LAUSR

The ilmenite-type MgMnO3 and ZnMnO3 with honeycomb Mn layers exhibit distinctive magnetic ground states. In experiments, MgMnO3 exhibits a Néel antiferromagnetic alignment, in which both nearest-neighbor (NN) J1 and next-nearest-neighbor (NNN) J2 exchange interactions are antiferromagnetic, while ZnMnO3 has zigzag antiferromagnetic ordering with NN ferromagnetic and NNN antiferromagnetic coupling. On the basis of ab initio band structure calculations, we explain the deviation of NN J1 exchange coupling from antiferromagnetic (MgMnO3) to ferromagnetic (ZnMnO3) as originating from the intensive hybridization between the occupied Zn 3d10 orbitals with those of the bridging O 2p states, strongly depending on the position of the orbitals.

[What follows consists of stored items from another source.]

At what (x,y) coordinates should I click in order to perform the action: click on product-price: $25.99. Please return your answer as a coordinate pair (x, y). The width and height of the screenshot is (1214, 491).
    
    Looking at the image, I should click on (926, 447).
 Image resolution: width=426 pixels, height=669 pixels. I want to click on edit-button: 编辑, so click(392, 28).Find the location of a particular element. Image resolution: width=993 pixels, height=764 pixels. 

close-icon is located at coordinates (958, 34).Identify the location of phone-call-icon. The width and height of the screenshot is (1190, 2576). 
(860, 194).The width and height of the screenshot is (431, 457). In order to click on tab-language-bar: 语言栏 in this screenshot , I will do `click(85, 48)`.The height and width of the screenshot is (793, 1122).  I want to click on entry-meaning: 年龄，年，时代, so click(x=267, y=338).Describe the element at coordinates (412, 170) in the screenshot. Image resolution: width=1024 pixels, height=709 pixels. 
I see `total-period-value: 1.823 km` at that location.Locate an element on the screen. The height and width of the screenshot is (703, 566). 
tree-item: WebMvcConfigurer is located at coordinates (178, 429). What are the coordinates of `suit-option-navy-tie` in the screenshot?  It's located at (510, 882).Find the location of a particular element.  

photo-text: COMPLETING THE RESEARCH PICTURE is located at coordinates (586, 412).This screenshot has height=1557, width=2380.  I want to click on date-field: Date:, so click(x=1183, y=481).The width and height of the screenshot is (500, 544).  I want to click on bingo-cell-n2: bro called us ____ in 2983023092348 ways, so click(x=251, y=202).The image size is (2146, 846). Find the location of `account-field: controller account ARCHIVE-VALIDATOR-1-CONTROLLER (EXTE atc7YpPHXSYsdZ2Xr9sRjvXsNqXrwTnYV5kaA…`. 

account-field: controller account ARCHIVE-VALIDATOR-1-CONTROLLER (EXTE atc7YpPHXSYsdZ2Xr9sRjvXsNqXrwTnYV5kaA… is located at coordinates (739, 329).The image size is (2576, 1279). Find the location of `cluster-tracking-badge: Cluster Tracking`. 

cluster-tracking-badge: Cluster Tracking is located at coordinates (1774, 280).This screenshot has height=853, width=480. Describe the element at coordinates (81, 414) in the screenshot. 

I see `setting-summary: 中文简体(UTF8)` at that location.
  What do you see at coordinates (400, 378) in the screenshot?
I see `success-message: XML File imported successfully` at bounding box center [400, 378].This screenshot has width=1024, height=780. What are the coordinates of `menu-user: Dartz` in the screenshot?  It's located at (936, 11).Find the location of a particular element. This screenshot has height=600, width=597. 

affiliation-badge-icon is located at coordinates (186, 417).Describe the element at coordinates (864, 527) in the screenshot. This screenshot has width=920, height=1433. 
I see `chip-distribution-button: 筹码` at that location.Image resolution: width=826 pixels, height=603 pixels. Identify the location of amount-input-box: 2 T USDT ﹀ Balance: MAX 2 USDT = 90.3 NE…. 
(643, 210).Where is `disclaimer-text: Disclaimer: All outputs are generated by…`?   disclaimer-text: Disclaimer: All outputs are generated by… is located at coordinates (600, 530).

In addition, our results indicate that, in combination with the NN J1 coupling, the considerably large third-nearest-neighbor (TNN) J3 exchange interaction plays an important role in erecting the magnetic ground states, rather than the experimentally proposed NNN J2. Furthermore, our findings highlight the important role of not only the electronic configurations but also the positions of the nonmagnetic cations in determining the essence of the magnetic exchange interactions. Therefore, the hybridization effect of nonmagnetic cations should not be dismissed in an analysis of the magnetic properties of transition-metal oxides.